The hat is a hat that evolved with a visor. We are in Ireland in the 14th century. Farmers and workers wear flat wool hats like a beret. This hat was called a flat hat. Gradually, however, it came to be known as the “Irish hat.” This headscarf, which can be considered the ancestor of the hat as we know it, only existed in popular circles.
In 1571, the English Parliament seized the Irish hat … To revive the Irish wool trade, he passed a law forcing all men 6 (!) To wear the famous Irish hat on Sundays. The offender will be fined 17 pence. Nobles and deserving citizens are exempted from wearing this Irish hat. It anchors more in popular circles.
The law was repealed by the English Parliament in 1597, but the Irish hat, meanwhile, became a symbol of the social classes that opposed the nobility and the powerful. Not only the workers but also the farmers wear it with pride and it is more of a challenge than respecting a particular tradition.
And the visor? It appears a little below 300 years later. By the end of the nineteenth century, a hat made of thick wool had developed rapidly in Europe and the United States. It is wider and ends in a visor. She descended into the working class and, in France, was soon called “Gavroche”, the prototype of the working class that appears in Victor Hugo’s “Les Miserables”, referring to the Parisian titi. This name still exists today. This hat invaded the United States, especially imported by many Irish people who had fled their impoverished country. In New York and the big American cities, hats are worn by children selling newspapers. It was quickly called the “Newsboy Cap.”

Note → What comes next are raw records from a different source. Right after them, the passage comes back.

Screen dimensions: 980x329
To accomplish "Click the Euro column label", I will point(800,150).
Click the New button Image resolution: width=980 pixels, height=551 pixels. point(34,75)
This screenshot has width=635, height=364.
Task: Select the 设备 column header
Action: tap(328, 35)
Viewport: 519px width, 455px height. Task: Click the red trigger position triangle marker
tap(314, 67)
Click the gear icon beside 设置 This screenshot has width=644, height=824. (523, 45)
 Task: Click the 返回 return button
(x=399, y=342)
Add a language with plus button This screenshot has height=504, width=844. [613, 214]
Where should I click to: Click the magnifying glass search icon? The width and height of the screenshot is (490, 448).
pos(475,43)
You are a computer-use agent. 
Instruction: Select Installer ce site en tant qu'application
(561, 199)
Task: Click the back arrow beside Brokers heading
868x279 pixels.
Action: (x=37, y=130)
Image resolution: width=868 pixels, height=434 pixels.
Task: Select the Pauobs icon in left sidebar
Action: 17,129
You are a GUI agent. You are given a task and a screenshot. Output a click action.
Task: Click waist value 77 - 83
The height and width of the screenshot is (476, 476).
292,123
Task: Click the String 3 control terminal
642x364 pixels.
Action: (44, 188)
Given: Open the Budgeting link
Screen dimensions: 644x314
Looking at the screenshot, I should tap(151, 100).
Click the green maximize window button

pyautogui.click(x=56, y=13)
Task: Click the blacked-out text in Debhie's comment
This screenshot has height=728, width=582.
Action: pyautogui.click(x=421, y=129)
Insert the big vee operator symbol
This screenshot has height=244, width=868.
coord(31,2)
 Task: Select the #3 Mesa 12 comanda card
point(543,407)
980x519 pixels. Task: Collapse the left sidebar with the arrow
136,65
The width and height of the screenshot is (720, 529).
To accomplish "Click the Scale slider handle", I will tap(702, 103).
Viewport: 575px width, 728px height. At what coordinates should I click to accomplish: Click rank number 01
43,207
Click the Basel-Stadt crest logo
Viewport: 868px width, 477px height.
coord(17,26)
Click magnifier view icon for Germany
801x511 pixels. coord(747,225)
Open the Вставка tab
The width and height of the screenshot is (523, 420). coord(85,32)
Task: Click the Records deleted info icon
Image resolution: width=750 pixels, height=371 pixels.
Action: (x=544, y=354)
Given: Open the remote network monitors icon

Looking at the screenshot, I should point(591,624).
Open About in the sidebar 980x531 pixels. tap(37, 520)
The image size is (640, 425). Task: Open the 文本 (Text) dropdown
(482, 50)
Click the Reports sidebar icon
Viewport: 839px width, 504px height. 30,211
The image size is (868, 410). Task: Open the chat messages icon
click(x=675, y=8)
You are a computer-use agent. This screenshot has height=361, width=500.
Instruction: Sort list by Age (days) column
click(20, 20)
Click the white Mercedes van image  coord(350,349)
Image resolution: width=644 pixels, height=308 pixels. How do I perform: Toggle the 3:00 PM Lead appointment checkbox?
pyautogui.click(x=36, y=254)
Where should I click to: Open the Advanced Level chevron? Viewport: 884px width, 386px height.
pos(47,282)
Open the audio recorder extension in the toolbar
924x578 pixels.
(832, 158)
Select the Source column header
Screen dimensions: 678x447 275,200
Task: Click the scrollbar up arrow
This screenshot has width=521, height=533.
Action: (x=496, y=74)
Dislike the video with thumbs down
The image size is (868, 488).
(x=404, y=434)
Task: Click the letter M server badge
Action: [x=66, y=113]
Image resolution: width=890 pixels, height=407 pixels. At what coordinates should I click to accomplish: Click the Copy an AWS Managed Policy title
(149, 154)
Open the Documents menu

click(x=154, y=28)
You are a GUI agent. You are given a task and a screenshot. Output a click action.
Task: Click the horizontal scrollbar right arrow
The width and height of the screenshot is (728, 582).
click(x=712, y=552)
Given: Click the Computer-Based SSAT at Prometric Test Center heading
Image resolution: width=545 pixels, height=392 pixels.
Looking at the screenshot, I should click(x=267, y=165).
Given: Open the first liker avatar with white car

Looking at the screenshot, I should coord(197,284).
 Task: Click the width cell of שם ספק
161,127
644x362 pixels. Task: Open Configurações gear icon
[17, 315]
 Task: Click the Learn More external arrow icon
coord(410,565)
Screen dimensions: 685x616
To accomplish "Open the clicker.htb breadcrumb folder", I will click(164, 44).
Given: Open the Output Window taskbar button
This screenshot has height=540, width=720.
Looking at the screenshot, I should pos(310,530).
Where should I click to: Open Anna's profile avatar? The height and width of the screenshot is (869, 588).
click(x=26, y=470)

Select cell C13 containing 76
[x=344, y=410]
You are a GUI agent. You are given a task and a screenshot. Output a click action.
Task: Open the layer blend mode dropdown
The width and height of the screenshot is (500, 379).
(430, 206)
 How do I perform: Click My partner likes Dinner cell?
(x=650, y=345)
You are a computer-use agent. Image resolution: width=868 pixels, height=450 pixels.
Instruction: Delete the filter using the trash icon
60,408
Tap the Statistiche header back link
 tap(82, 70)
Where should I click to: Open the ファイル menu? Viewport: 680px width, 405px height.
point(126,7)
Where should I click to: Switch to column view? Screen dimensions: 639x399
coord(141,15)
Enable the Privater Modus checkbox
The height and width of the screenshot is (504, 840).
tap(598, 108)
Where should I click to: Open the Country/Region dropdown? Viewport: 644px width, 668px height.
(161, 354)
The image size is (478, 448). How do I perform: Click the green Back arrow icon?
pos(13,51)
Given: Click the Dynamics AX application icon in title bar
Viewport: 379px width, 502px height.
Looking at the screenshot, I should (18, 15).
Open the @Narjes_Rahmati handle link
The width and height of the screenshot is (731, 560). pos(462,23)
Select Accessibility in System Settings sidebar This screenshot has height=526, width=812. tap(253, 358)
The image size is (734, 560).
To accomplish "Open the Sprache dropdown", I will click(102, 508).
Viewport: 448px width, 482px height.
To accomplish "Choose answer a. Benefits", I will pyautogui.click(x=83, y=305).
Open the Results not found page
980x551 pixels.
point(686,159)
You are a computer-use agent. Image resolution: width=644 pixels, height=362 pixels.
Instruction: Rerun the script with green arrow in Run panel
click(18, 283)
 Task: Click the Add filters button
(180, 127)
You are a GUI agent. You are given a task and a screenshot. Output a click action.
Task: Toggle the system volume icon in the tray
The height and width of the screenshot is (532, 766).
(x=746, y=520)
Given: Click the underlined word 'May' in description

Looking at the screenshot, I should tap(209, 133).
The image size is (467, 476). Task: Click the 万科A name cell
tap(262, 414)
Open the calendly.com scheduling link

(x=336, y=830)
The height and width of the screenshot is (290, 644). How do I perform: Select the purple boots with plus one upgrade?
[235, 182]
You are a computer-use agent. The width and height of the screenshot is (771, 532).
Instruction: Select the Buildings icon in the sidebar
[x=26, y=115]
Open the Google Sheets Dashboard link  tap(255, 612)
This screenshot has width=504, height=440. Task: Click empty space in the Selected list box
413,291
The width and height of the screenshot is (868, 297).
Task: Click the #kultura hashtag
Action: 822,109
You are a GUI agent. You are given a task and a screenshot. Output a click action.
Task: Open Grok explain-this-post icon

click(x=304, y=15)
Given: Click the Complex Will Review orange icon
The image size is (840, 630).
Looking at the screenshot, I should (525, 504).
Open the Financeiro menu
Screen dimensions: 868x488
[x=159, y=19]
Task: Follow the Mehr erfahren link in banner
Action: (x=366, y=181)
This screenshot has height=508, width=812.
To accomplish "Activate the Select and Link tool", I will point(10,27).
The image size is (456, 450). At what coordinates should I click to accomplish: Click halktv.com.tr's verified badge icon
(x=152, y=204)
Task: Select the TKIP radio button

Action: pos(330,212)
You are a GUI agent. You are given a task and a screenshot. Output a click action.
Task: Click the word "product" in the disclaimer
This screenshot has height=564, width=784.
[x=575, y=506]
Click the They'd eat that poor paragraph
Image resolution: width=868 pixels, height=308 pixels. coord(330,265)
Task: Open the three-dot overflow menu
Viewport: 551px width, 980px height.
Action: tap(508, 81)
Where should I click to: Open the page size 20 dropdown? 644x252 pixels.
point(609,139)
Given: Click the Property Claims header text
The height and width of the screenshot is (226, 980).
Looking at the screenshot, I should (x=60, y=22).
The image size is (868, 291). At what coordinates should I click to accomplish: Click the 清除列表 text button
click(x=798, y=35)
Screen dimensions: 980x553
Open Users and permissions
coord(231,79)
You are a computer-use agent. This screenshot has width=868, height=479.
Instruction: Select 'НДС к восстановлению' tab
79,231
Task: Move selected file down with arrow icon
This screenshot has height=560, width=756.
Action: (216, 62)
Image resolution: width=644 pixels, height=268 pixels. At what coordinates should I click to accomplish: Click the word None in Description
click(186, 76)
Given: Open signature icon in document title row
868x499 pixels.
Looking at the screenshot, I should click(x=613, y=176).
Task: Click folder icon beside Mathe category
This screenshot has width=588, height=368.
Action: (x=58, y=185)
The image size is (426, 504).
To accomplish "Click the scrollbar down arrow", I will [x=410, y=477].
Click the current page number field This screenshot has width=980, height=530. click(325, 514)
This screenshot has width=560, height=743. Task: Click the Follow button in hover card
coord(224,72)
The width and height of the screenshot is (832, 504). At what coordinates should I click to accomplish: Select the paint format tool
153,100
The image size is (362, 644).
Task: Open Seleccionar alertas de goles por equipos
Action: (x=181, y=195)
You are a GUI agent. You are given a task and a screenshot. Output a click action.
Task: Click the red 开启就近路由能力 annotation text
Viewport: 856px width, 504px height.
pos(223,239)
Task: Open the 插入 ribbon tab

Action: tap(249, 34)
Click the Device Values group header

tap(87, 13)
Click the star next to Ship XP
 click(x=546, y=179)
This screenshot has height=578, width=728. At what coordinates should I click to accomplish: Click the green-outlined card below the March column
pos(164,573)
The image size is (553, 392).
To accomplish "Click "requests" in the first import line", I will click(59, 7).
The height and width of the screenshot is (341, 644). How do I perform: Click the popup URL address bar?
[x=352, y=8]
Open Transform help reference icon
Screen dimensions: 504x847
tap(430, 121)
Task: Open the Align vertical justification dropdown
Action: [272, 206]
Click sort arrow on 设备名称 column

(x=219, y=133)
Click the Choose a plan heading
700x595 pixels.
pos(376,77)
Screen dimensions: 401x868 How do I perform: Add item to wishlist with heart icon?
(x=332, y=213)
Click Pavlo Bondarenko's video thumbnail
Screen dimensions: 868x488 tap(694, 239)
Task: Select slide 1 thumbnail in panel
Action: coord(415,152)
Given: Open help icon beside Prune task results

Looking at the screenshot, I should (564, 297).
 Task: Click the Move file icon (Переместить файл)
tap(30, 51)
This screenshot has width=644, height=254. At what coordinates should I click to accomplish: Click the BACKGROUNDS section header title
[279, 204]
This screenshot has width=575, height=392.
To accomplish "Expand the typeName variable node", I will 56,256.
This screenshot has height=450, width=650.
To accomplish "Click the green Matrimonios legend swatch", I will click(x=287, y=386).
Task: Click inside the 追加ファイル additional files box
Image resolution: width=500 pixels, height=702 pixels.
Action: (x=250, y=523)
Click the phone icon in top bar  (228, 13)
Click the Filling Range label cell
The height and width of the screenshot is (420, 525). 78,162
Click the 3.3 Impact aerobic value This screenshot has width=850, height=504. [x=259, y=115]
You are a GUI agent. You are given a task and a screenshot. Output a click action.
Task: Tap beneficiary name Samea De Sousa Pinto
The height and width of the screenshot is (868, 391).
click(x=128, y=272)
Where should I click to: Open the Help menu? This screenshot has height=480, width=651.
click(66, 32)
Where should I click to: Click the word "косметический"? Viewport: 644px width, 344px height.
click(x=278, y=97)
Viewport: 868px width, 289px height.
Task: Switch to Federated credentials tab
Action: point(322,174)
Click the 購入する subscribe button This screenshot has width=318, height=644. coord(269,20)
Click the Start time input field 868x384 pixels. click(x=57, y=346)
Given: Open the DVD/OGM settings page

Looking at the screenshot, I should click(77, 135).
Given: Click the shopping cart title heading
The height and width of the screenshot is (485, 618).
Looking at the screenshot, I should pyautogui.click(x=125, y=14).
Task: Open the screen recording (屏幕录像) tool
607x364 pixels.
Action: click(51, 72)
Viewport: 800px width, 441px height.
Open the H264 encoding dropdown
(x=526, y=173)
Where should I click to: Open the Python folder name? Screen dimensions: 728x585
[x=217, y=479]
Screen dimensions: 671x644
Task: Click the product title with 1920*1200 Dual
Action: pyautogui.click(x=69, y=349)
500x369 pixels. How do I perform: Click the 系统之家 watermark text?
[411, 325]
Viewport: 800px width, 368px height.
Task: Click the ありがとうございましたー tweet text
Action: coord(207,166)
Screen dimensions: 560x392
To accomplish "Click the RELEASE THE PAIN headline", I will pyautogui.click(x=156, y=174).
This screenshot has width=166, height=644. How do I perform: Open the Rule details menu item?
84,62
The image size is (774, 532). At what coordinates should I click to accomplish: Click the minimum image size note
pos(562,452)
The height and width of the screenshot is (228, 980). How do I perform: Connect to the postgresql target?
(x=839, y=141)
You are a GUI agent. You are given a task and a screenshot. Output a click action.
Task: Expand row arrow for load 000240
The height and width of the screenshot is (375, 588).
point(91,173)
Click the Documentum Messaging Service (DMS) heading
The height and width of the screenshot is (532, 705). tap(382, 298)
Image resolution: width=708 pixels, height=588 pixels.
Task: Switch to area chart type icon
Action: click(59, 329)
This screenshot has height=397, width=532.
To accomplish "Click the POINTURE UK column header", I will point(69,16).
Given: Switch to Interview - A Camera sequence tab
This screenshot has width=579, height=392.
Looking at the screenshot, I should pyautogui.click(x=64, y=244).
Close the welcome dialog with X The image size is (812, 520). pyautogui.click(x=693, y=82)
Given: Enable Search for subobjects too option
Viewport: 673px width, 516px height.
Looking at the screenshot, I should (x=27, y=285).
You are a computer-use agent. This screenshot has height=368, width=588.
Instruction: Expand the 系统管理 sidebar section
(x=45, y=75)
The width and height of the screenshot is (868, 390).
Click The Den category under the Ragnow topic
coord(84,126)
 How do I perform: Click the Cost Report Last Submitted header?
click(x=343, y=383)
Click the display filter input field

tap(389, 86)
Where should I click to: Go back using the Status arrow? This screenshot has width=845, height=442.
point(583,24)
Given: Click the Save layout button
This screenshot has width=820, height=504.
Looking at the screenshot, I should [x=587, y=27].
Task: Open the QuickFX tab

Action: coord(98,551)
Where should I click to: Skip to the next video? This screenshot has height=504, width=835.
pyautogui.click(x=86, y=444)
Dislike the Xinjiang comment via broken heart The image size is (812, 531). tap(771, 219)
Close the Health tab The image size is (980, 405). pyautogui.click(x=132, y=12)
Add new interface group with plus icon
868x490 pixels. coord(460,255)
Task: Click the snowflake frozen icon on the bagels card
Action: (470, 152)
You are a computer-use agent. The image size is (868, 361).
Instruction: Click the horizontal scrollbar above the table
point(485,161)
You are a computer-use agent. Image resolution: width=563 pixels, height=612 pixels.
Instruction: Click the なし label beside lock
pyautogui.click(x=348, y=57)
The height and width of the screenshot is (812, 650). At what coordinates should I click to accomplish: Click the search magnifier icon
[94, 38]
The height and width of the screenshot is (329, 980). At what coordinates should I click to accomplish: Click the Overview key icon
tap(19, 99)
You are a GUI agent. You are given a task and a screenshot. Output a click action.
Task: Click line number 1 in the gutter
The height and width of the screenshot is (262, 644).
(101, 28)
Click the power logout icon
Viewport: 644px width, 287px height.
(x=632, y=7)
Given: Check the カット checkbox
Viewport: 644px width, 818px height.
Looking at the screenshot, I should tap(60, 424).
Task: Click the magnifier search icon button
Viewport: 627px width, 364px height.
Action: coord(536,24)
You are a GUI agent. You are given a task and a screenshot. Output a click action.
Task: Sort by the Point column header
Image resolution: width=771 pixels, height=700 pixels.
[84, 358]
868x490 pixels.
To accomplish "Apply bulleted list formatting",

At the beginning of the twentieth century, a beautiful hat made of tweed and quality fabrics spread into the world of leisure, which is becoming more and more developed every day (golf, hunting, horse racing, car driving …). Wealthy landowners in England and Ireland are becoming their symbol. The cap is no longer reserved for the working class.
Even today, its popularity remains. It is a fashion accessory that has become very popular among many celebrities, including women, in the following decades: the Beatles in the 60s, Robert Redford in the 70s, Madonna, Beyonc,, Brad Pitt, Michael Schumacher or Johnny Depp.